- Listed entries -
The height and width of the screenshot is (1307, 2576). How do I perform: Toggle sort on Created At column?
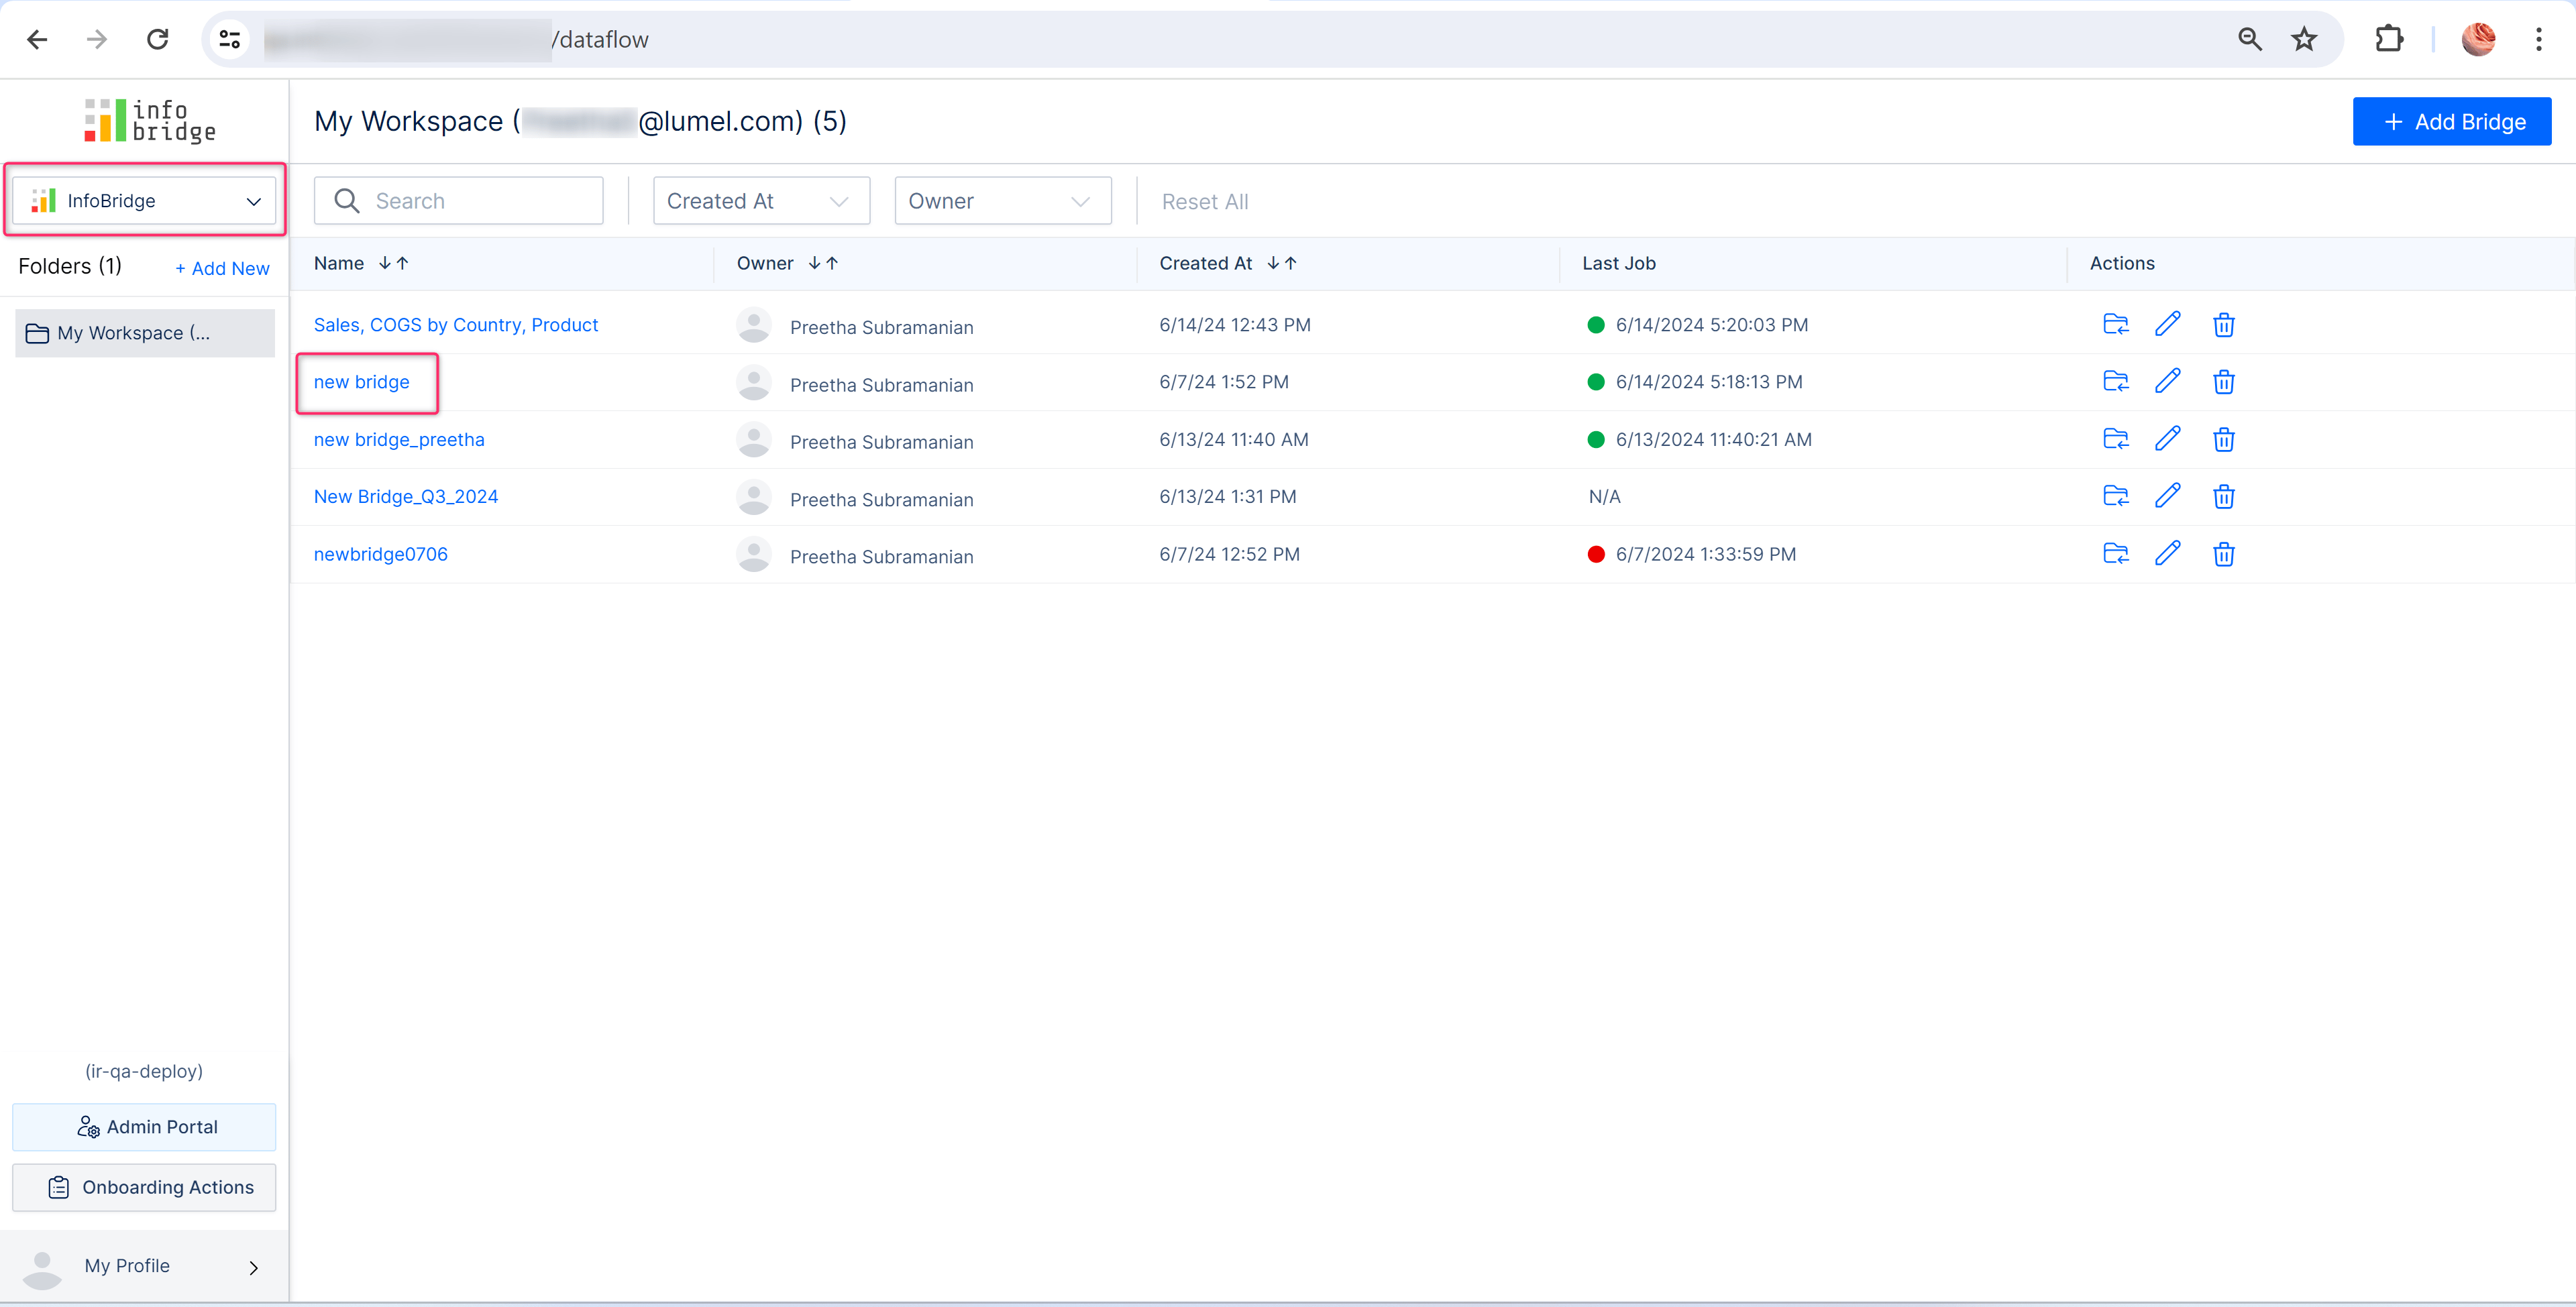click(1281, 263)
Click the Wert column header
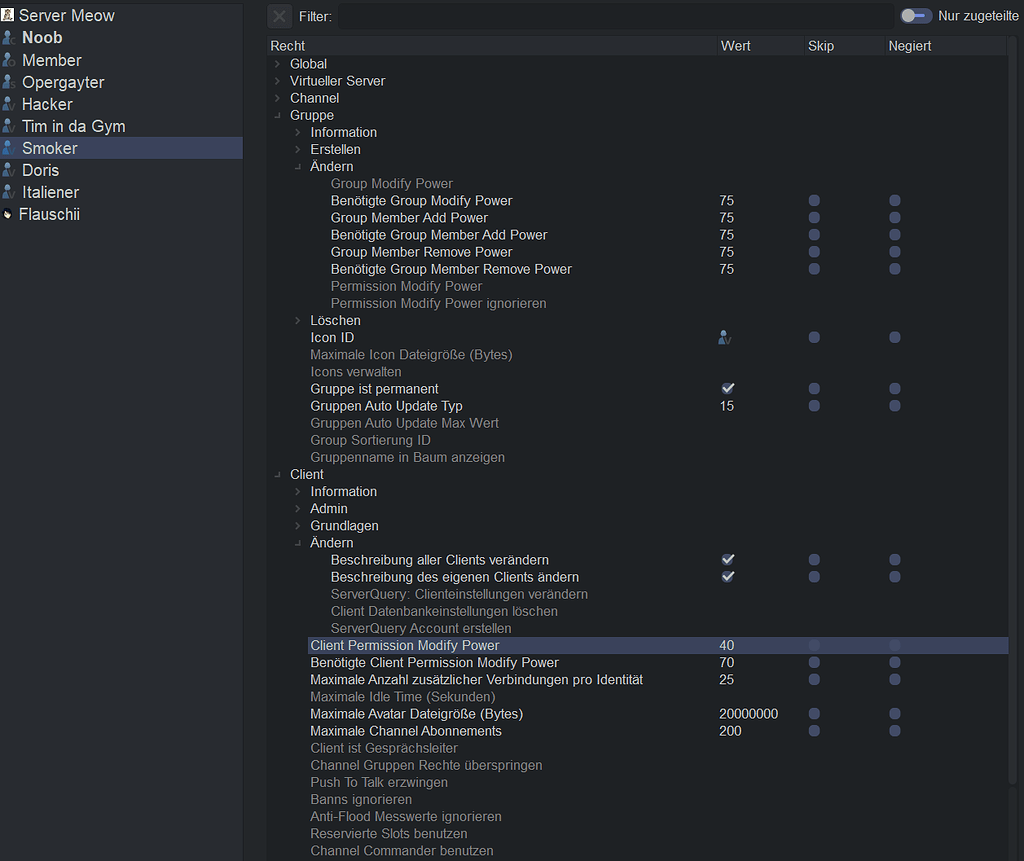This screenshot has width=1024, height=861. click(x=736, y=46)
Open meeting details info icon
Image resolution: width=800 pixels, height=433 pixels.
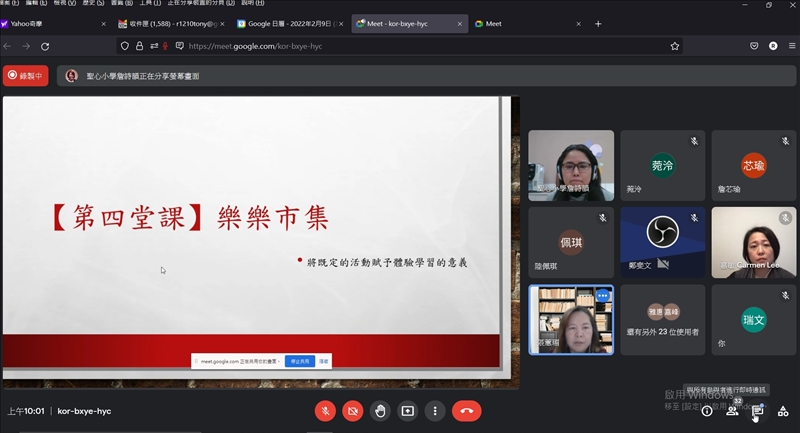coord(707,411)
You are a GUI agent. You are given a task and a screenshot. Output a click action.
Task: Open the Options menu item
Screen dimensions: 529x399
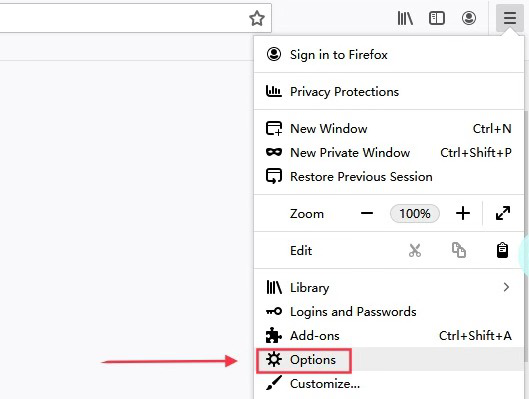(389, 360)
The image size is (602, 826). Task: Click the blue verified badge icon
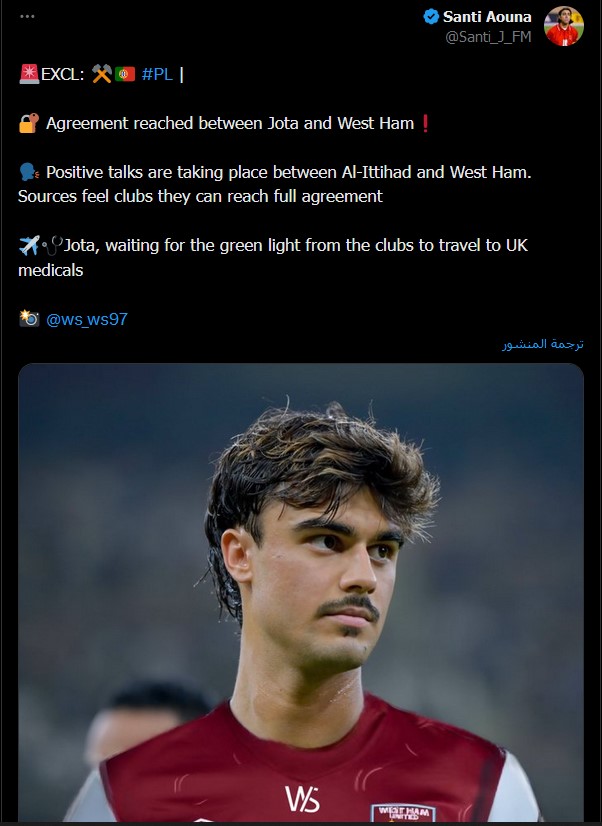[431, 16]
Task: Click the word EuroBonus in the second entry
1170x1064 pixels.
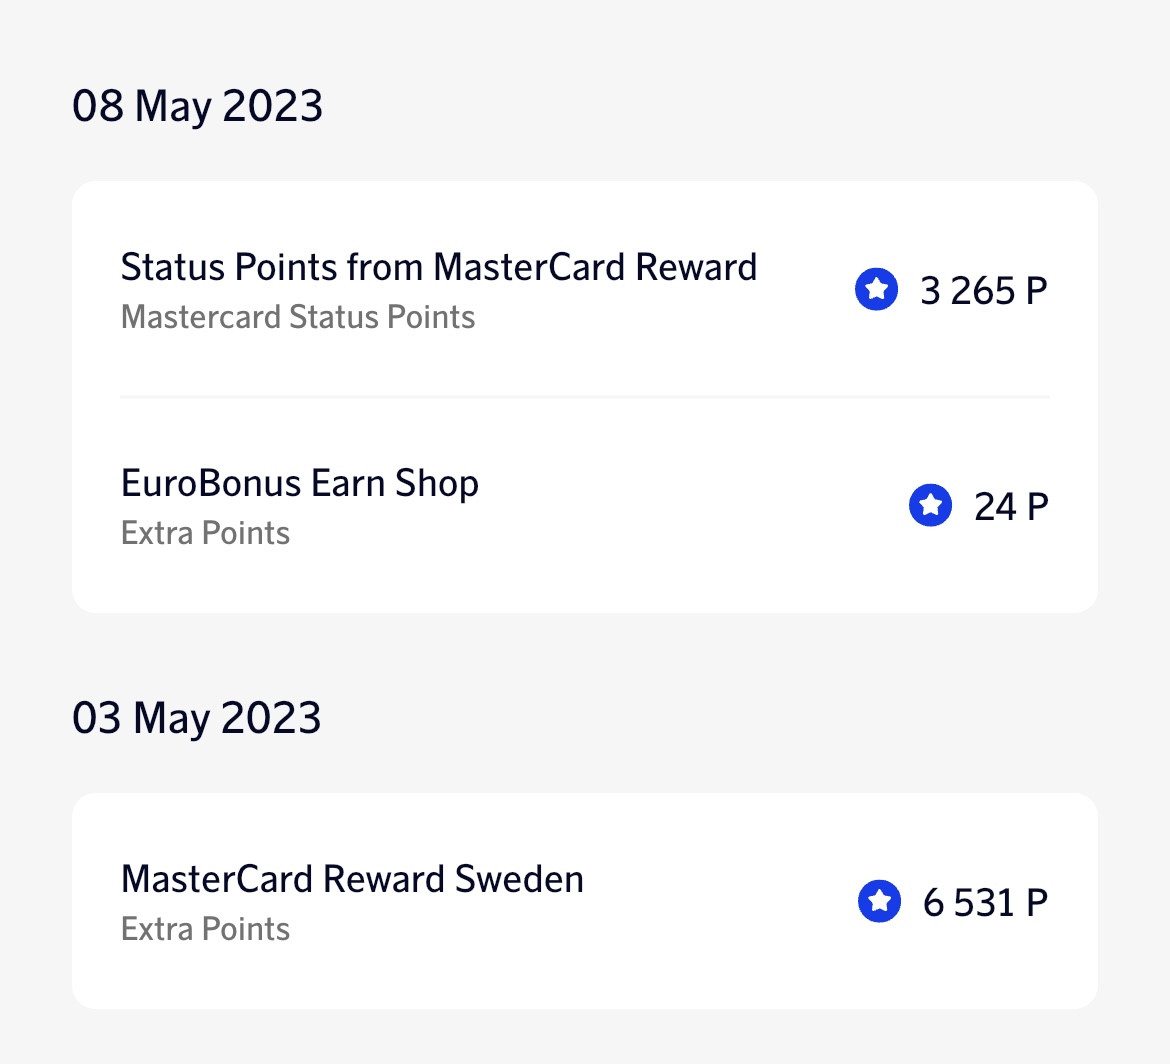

- What is asked -
Express each line of the data above as a JSON list of strings, one string per line, leaving out blank lines and the pictures.

- The response -
[
  "The height and width of the screenshot is (1307, 2576). How do I perform: Toggle sort on Created At column?",
  "click(1281, 263)",
  "Click the Wert column header",
  "This screenshot has width=1024, height=861. click(x=736, y=46)",
  "Open meeting details info icon",
  "Image resolution: width=800 pixels, height=433 pixels.",
  "coord(707,411)",
  "You are a GUI agent. You are given a task and a screenshot. Output a click action.",
  "Task: Open the Options menu item",
  "Screen dimensions: 529x399",
  "(389, 360)",
  "The image size is (602, 826). Task: Click the blue verified badge icon",
  "[431, 16]",
  "Task: Click the word EuroBonus in the second entry",
  "1170x1064 pixels."
]